#### [Records of locating words and elements]
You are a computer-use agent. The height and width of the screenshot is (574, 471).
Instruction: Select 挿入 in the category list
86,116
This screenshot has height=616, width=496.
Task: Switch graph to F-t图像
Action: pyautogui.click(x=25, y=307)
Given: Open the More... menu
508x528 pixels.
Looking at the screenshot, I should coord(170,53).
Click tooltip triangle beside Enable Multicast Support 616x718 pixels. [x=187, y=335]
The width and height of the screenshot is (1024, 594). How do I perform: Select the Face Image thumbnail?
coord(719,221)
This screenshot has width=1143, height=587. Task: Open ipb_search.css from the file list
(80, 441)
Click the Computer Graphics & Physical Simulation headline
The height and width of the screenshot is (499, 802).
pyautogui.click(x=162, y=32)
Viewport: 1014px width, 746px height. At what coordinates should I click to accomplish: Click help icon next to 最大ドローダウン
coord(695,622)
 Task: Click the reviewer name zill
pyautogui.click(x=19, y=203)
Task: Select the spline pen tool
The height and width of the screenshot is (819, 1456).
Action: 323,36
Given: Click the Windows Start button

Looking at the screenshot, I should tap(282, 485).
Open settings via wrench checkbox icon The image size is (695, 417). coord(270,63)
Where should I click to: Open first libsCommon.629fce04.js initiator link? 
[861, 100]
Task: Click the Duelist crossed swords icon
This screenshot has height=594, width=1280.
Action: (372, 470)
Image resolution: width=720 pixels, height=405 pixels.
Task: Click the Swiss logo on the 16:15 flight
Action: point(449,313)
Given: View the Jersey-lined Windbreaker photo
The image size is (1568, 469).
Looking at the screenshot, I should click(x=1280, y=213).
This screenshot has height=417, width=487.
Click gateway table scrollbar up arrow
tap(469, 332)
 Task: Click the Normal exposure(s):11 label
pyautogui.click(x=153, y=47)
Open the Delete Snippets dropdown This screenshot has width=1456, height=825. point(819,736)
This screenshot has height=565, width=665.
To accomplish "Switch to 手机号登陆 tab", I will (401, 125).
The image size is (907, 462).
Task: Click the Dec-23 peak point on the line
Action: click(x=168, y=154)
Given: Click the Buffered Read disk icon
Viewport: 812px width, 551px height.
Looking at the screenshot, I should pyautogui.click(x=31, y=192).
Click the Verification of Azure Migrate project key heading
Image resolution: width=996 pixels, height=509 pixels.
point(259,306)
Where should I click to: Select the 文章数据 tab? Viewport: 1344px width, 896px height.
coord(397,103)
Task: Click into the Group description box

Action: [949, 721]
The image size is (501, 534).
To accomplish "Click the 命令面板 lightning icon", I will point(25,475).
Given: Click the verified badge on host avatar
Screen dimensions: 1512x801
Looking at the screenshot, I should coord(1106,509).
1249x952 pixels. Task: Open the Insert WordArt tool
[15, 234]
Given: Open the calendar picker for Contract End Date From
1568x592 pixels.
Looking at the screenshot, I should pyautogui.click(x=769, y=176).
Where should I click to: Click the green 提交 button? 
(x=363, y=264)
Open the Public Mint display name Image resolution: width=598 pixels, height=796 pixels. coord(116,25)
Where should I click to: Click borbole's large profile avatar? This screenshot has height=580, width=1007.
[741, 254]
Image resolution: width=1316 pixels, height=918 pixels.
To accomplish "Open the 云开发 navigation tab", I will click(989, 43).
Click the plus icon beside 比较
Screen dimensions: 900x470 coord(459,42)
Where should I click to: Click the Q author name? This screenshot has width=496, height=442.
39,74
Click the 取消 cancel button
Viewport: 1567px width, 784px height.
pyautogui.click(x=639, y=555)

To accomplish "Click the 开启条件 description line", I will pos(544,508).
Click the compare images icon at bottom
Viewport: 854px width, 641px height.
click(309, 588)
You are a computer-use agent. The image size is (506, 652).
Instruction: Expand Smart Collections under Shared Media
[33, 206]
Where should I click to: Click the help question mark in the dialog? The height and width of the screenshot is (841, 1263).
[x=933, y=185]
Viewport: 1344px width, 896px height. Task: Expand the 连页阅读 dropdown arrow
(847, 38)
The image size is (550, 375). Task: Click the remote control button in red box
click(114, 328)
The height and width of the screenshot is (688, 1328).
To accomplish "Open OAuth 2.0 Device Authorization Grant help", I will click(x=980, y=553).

#### [DO THIS]
Filter the entries above down to every line that contains the word "Given", copying each of those lines in full. Case counts.

#### [PROBLEM SOLUTION]
Given: Open the More... menu
Given: Click the Windows Start button
Given: View the Jersey-lined Windbreaker photo
Given: Click the Buffered Read disk icon
Given: Click the verified badge on host avatar
Given: Open the calendar picker for Contract End Date From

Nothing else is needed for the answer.